Голубев — это из пятого «Г». Его вызвать собираются, а он там, наверное, носится, ничего не знает…

— Пятый «Г» вообще тяжелый класс, — устало махнула рукой Софья Семеновна.

— Тяжелый, тяжелый… — И все учителя вздохнули.

— Развинтились, — бодро сказал Егор Степанович.

Но тут раздался звонок на урок, и все учителя стали разбирать журналы.

— Вы в пятый «А»?

— Да, да.

— А в «Б» кто?..

Один за другим они выходили из учительской, и в классах становилось все тише, тише… Наконец где-то наверху гулко захлопнулась последняя дверь, и я остался один во всей школе.

Лениво тикали на стене желтые деревянные часы, за высокой дверью с табличкой «Директор» было тихо. В углу под расшатанным стулом белел ящичек с мелом; над стулом висели таблицы — правила правописания. Среди них я узнал и наши.

И все это за вчерашний день, думал я. Очень нужно было в кино идти… Не пошел бы в кино, географию бы выучил, а географию бы выучил, тройки бы не было. Да и через стул, наверное, не прыгнул бы…
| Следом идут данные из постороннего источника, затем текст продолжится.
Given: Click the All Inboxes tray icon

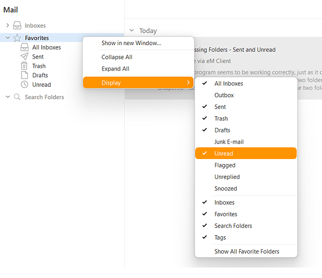Looking at the screenshot, I should [25, 47].
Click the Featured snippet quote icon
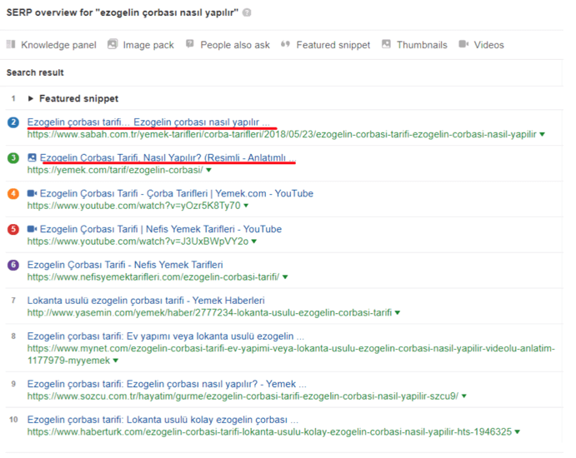Image resolution: width=576 pixels, height=458 pixels. (x=286, y=44)
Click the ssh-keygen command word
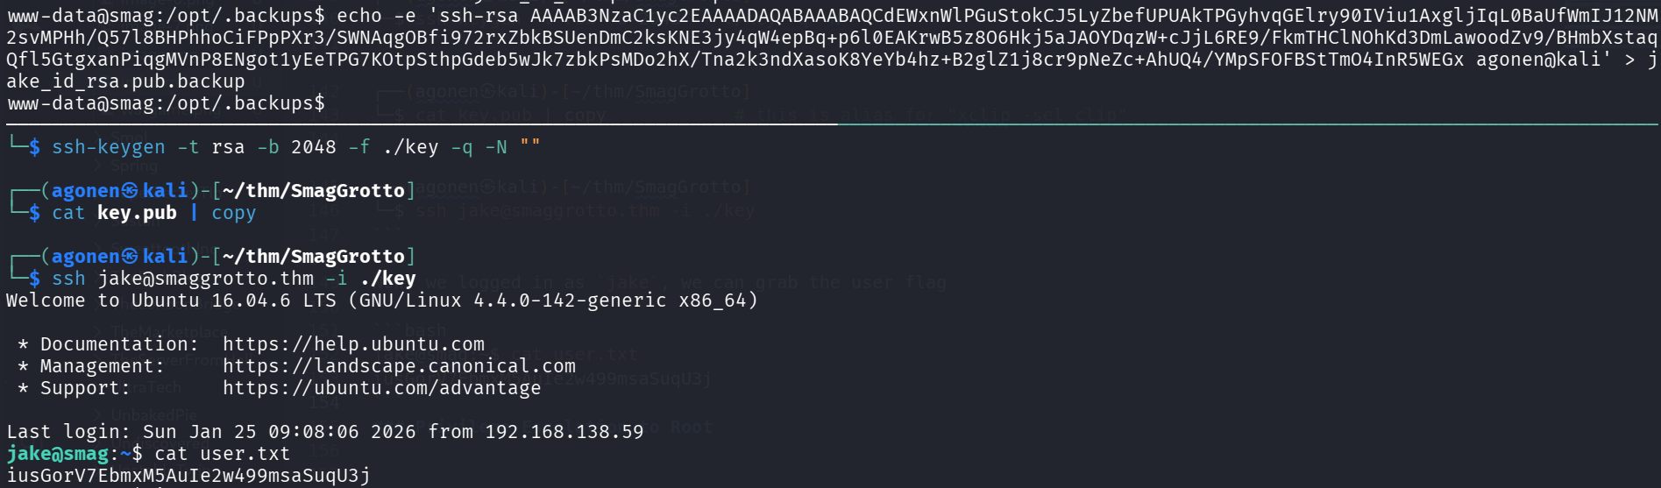Viewport: 1661px width, 488px height. tap(108, 147)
А ведь все могло быть иначе. Ну вот началась, значит, перемена… «Кто через стул прыгнет?» — кричит Петька. А я прохожу мимо, и хоть бы что — прямо в коридор. Ну, там, конечно, крик, беготня, Павлик рядом стоит. Мы бы с ним поболтали, ну, я его толкнул, он — меня. Тут и Рябов подскочил: «Здорово вчера, а?» Кино бы вспомнили…

И пошел бы я в класс на урок. И не было бы меня сейчас в учительской. Вот этот стол был бы здесь, и таблицы висели бы, и маятник так же отстукивал, а меня бы здесь не было…

Вот, подумал я, если будет такое время, когда все это плохое пройдет, подзову я к себе Павлика и Рябова, и постоим мы вместе точно так… И ничего мне больше не нужно.

Звонок — и тут же, где-то наверху, с треском распахнулись дверь, за ней вторая, третья… Школа зашумела.

В дверях показались Елена Сергеевна, Антонина Алексеевна, вернулась рассерженная Софья Семеновна; весело помахивая указкой, явился Егор Степанович.

И вдруг… своей обычной походкой, ни весело, ни грустно, вошел мой папа. Он поздоровался со всеми, улыбнулся Антонине Алексеевне и, повернувшись ко мне, мрачно блеснул глазами…

— Как же так? — возмущался папа, поглядывая то на меня, то на учительницу. — Как ты мог разбить окно! Да кто же тебя заставлял через стул прыгать?

«Действительно, — думал я, — никто ведь не заставлял»…

— И вообще, — огорченно рассказывала Антонина Алексеевна, — он хуже стал себя вести. Вчера на уроке с Харлашкиным разговаривал.

«Да я с ним больше и слова-то не скажу, — думал я. — Пусть пристает, пусть лезет… Не хочу! Кончено!»

В это время дверь отворилась, и в учительскую вошел Вовка Семин из пятого «Г», за ним шла его мать, а еще дальше — учительница. Остановившись у стола, он поднял голову, и мы грустно посмотрели друг на друга.

— Одну минутку, — спохватилась Антонина Алексеевна, — сейчас я принесу журнал.

Так я и знал! Сейчас папа узнает про тройку, да у меня там еще одна — давно уже…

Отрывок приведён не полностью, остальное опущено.